=== Extracted text ===
☆ ☆ ☆ ☆

The Heritage Department's request for the meeting is seen as quite unusual, however, because such a consultation would normally be held before the bill is tabled, when the legislation is in development. Indeed, the issue is said to be a sensitive one for the government, particularly because if the Senate amends the bill, it would be sent back to the House of Commons for a debate and vote—and further politicking.

Conservative Quebec Senator David Angus, chair of the Senate Banking Committee, did not respond to a request for a comment on the issue, and the Heritage Department's communications office last week said next to nothing about its meeting with the lobby groups. The Heritage Department took 24 hours to respond to questions about the meeting, after which time the department only said that it "has been consulting with stakeholders to collect their views. This will continue."

Ms. Parker, who said she has not had any meetings with Parliamentarians to discuss the bill, said she expects to appear before the Banking Committee with screenwriters, and one of her central arguments will be that the guidelines will result in a kind of self-censorship for television and film writers who will write to ensure that they receive financing.

☆ ☆ ☆ ☆

=== What needs to be done ===
Rewrite the paragraph of the Heritage Department excerpt that begins "Conservative Quebec Senator David Angus" in fewer words, keeping its main facts. Work only from the Heritage Department excerpt.

=== Record set ===
☆ ☆ ☆ ☆

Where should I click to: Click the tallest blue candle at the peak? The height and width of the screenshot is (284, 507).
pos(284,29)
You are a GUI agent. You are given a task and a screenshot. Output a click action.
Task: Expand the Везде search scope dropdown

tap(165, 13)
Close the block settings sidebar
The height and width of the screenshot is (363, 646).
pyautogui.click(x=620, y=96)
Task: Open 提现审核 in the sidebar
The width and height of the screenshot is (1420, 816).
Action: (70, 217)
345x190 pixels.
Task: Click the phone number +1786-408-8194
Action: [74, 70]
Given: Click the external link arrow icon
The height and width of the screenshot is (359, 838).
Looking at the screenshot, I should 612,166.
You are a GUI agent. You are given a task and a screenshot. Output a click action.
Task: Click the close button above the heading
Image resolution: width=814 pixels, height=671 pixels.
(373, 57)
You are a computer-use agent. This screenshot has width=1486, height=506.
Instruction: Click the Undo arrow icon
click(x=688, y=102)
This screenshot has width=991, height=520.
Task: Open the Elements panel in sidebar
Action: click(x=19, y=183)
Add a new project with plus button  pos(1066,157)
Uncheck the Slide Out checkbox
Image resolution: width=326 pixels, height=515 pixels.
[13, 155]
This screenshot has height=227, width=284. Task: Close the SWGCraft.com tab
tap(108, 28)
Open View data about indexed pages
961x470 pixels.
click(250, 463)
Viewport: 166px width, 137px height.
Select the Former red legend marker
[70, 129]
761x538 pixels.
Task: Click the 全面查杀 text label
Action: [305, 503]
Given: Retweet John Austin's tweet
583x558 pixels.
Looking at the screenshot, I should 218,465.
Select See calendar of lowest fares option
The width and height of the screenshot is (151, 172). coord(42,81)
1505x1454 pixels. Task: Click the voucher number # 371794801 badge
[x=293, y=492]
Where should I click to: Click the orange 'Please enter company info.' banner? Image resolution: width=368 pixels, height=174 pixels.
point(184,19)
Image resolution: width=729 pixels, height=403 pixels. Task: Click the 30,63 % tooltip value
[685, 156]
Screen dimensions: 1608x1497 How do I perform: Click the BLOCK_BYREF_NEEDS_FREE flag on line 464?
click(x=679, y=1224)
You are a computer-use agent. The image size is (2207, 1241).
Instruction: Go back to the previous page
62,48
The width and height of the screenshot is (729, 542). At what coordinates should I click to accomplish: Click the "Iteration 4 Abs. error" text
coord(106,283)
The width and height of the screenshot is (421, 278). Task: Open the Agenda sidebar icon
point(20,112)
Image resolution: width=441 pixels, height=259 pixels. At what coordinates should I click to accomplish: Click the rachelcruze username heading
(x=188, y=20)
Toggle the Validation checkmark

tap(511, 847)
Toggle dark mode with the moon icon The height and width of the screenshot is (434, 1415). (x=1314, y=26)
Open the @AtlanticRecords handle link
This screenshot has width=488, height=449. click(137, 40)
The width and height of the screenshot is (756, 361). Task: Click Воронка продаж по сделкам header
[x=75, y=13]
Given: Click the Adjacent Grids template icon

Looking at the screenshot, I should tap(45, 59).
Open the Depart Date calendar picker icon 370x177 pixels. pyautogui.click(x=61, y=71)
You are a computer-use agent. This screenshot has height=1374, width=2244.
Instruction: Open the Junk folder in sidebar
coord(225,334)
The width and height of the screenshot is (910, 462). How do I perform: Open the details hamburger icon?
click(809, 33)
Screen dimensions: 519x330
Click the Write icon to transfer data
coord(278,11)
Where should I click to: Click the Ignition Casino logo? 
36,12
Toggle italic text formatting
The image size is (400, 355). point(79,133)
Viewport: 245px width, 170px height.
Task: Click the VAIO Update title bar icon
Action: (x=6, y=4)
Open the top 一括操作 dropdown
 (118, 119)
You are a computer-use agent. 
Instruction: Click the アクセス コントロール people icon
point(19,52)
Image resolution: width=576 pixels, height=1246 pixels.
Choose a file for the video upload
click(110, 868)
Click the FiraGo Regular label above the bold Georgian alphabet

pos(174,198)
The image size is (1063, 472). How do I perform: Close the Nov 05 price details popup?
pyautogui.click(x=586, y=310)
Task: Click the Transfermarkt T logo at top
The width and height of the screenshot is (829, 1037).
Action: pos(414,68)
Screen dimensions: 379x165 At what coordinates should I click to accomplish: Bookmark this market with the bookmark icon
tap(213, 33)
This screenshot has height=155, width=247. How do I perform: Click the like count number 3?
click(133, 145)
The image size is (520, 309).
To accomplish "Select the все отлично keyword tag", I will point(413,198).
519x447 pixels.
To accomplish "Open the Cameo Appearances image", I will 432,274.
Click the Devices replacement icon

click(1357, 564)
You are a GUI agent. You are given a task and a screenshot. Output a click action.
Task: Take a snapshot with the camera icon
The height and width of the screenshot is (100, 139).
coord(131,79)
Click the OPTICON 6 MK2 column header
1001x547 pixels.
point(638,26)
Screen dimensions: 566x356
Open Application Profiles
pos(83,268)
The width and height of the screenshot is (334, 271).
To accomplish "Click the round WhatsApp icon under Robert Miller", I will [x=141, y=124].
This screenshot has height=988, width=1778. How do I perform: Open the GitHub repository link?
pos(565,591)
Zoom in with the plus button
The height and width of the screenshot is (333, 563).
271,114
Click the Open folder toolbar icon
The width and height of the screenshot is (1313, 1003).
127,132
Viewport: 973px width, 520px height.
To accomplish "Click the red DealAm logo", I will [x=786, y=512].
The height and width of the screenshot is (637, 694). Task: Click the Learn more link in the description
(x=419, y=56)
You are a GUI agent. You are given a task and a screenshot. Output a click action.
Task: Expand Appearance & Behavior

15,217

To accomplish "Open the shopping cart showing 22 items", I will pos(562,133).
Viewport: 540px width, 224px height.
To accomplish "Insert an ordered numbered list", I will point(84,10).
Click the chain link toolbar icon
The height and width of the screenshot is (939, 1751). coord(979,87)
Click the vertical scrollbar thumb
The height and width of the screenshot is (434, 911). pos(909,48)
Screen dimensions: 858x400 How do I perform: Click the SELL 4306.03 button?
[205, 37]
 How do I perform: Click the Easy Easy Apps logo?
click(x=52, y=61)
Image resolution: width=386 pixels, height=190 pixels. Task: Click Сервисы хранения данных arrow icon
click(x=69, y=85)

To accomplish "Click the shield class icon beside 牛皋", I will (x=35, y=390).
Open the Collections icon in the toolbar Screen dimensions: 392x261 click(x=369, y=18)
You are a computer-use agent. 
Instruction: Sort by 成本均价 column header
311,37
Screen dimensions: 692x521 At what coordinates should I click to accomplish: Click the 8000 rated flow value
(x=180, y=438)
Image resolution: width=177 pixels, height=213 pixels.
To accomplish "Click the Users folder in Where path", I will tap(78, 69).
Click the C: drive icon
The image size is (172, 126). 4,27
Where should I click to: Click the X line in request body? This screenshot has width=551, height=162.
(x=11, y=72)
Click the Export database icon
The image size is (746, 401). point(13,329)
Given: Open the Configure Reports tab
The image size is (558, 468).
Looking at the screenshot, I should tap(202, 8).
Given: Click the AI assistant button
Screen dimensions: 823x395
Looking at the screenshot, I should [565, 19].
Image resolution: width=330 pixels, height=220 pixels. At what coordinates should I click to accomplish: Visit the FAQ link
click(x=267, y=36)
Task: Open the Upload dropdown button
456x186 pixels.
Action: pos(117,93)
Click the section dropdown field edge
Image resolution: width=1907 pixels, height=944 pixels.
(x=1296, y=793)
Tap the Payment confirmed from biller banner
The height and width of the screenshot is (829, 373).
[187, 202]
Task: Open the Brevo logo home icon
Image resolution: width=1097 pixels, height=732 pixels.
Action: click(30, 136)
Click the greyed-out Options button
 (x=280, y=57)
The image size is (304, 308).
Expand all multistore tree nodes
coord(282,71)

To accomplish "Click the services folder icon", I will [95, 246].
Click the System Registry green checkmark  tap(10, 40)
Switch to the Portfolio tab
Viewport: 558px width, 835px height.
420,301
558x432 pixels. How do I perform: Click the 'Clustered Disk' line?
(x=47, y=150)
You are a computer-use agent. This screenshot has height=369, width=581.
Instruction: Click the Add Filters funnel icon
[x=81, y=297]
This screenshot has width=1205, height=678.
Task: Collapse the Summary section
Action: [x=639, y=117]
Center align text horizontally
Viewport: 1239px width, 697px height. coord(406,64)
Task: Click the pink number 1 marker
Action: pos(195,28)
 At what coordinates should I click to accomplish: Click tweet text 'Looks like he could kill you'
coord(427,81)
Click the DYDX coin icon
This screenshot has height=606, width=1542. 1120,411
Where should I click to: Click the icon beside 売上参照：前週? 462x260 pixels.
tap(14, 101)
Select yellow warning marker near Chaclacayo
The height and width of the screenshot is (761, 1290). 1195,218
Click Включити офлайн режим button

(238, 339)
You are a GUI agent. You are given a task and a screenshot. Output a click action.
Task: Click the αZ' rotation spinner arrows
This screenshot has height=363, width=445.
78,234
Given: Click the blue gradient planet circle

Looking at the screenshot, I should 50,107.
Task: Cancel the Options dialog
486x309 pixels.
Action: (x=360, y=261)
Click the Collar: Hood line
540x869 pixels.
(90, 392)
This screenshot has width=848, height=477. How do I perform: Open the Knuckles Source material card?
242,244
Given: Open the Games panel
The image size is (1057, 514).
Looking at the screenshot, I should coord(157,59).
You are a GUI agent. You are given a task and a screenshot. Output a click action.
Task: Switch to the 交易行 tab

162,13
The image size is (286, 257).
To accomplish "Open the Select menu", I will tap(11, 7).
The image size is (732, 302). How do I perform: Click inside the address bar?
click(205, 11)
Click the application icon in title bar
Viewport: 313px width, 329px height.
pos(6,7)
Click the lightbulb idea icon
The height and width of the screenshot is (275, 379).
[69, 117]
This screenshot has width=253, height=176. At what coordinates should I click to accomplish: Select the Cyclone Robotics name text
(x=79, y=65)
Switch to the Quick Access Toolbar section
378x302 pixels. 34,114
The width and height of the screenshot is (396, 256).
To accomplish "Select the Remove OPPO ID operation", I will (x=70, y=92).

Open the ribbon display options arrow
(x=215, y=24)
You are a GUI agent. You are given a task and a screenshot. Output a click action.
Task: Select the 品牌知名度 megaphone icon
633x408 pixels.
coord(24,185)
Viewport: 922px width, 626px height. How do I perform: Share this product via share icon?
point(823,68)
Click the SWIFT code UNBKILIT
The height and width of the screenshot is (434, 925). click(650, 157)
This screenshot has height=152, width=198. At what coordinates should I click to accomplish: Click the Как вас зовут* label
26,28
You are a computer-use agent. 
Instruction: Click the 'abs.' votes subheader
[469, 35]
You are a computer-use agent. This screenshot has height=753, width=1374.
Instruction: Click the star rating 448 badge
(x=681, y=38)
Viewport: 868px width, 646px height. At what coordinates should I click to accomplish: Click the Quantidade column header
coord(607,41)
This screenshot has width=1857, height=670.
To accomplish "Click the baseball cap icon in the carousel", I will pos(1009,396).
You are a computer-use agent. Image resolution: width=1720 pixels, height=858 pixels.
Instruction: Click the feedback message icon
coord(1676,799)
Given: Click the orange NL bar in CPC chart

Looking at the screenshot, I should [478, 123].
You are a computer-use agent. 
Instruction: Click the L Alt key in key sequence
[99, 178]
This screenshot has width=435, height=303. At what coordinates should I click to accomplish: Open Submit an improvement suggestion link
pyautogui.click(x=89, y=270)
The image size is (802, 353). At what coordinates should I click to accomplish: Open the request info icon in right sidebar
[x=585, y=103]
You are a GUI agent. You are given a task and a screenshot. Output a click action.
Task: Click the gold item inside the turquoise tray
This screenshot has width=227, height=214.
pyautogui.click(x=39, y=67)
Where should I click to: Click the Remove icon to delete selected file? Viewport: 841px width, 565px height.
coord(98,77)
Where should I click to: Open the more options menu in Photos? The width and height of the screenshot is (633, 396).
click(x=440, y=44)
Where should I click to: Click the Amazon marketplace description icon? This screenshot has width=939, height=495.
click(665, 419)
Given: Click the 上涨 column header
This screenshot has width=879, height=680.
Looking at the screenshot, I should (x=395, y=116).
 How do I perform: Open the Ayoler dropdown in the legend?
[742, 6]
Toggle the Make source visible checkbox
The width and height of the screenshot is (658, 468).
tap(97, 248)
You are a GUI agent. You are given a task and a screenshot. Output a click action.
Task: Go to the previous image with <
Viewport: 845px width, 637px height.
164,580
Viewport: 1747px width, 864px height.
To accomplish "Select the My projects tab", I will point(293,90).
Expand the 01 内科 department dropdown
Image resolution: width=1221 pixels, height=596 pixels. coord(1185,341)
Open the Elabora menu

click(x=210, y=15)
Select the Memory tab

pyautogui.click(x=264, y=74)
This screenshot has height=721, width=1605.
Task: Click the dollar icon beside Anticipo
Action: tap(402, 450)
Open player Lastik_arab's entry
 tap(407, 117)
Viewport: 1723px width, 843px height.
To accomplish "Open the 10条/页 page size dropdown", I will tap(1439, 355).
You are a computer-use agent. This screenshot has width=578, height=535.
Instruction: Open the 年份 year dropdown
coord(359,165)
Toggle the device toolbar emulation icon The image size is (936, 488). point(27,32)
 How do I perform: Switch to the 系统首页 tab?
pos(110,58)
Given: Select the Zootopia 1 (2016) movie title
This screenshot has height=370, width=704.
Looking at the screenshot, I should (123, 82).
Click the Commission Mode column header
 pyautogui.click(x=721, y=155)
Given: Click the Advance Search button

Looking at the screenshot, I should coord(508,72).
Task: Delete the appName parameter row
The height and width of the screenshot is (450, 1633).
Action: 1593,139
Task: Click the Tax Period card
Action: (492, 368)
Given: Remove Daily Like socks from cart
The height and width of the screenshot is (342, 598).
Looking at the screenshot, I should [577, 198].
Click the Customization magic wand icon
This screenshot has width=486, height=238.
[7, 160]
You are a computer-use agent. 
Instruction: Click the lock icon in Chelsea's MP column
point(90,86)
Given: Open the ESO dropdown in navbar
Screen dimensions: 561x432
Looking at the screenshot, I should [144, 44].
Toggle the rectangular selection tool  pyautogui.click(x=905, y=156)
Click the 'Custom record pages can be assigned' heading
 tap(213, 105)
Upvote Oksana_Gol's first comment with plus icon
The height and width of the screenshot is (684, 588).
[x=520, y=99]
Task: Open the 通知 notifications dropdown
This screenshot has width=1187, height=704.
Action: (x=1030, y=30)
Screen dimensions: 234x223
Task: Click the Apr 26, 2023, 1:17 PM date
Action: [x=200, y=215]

☆ ☆ ☆ ☆

=== Task result ===
David Angus, a Conservative senator from Quebec who chairs the Senate Banking Committee, did not answer a request for comment. The Heritage Department's communications office said almost nothing about its meeting with lobby groups. After 24 hours, it said only that it "has been consulting with stakeholders to collect their views. This will continue."